For the ship decision, only the region where two policies disagree contributes, so the comparison is tighter than either value — directly the “new ranker vs status quo” question:

\hat\Delta(\hat\pi,\pi_0)=\frac1n\sum_i\big(\hat\pi(X_i)-\pi_0(X_i)\big)\,\hat\Gamma_i, \qquad \hat\Delta(\mathbf 1,\mathbf 0)=\text{ATE}.

v_treat_all = ope.dr_value(treat_all, ...)   # the do-nothing-clever baseline
v_threshold = ope.dr_value(threshold_pi, ...)
v_tree      = ope.dr_value(policy_tree, ...)
benefit     = ope.dr_compare(policy_tree, status_quo, gamma)

The OPE superpower. On real data you cannot price a policy you never deployed. In Lyra the engine authors the policy value, so OPE recovers a counterfactual ranking’s true worth from logged data and is graded against it — the same logged-data-to-true-value move every production team wishes it could trust, here proven against a known answer.

Certification

Run the stack through the harness on a heterogeneous world and the verdict is measured.
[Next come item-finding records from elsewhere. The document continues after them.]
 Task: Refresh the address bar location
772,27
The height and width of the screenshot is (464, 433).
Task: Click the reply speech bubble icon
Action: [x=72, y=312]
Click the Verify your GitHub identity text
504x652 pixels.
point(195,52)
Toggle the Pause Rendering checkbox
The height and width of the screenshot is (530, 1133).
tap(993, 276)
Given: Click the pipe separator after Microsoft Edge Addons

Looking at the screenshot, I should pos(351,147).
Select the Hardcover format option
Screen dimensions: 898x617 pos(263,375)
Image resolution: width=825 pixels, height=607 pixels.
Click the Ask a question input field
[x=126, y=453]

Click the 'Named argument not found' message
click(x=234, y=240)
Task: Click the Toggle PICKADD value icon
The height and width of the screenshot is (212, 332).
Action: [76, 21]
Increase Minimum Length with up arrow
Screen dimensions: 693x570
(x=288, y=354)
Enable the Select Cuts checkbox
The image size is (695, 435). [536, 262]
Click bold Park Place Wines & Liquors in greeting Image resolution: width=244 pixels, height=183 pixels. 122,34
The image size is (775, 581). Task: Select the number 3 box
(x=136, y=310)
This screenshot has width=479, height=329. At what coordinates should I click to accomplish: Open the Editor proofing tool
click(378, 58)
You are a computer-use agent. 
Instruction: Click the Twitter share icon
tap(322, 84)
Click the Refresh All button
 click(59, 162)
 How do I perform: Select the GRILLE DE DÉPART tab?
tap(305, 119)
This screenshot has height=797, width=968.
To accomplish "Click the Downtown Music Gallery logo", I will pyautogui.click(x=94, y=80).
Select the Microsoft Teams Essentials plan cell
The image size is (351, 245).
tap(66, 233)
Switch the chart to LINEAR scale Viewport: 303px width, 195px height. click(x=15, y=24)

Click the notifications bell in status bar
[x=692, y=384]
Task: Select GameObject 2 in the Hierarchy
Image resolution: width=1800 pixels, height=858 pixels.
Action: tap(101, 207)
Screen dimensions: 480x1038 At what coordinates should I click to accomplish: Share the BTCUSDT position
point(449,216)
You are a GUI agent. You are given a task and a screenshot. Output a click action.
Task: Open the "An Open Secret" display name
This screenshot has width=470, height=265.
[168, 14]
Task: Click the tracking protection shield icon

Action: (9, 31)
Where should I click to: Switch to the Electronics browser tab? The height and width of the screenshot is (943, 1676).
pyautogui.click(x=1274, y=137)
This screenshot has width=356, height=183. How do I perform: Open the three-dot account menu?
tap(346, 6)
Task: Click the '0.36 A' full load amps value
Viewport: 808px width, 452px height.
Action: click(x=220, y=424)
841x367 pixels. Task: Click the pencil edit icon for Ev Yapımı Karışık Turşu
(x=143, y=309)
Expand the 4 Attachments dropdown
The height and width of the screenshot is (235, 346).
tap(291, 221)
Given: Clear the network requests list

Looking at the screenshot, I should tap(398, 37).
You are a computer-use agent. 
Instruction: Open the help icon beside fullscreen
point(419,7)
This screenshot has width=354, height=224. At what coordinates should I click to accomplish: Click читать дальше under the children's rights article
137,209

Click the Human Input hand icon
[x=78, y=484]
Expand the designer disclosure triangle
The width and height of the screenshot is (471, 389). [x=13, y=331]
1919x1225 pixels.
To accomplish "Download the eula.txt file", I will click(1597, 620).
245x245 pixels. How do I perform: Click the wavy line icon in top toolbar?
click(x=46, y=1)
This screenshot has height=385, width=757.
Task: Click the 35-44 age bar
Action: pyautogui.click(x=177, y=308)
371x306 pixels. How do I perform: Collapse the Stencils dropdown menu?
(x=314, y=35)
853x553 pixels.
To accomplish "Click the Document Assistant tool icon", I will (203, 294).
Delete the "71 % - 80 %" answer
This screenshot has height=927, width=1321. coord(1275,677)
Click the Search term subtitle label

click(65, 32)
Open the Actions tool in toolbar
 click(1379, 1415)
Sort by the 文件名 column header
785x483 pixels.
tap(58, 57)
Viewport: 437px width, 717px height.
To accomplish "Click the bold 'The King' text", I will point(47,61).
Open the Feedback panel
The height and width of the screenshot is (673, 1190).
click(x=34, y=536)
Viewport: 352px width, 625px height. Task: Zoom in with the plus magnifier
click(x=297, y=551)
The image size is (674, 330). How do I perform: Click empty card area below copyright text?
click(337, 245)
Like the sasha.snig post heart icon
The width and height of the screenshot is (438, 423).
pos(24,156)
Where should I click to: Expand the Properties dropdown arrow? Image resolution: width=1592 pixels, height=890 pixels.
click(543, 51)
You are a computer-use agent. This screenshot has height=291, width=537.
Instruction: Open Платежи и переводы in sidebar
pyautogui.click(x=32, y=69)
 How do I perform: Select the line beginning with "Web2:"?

Everything sits on the DR score, which itself certifies: \frac1n\sum_i\hat\Gamma_i = [\text{AIPW ATE}]{} recovers +0.49 vs the planted truth +0.50. Heterogeneity is real — RATE (AUTOC) z=42, far past any threshold, so prioritization is genuinely targetable, not noise.

Net-of-cost policy value, with the DR estimate tracking the engine’s true value at each rung:

policy	net-of-cost value	reads
treat-all	+0.19	leaves value on the table
threshold \mathbb 1\{\hat\tau>C\}	+0.54 (~2.9×)	certified
policy tree	+0.50	certified

And the money shot — pricing a counterfactual policy from logged data only:

OPE estimator	recovered value	vs truth +0.730
IPS	+0.742 \pm 0.051	covers, wide
DR	+0.736 \pm 0.031	certified — ~2× tighter

The doubly-robust value recovers the true policy value tighter than IPS, the threshold and tree policies are worth ~2.9× treat-all, and treat-all is the deliberately-biased comparator that ignores the heterogeneity RATE just proved is there. Same logged data, same \hat\Gamma_i — only the policy and the aggregation change. See CATE for the \hat\tau(x) surface this chapter targets.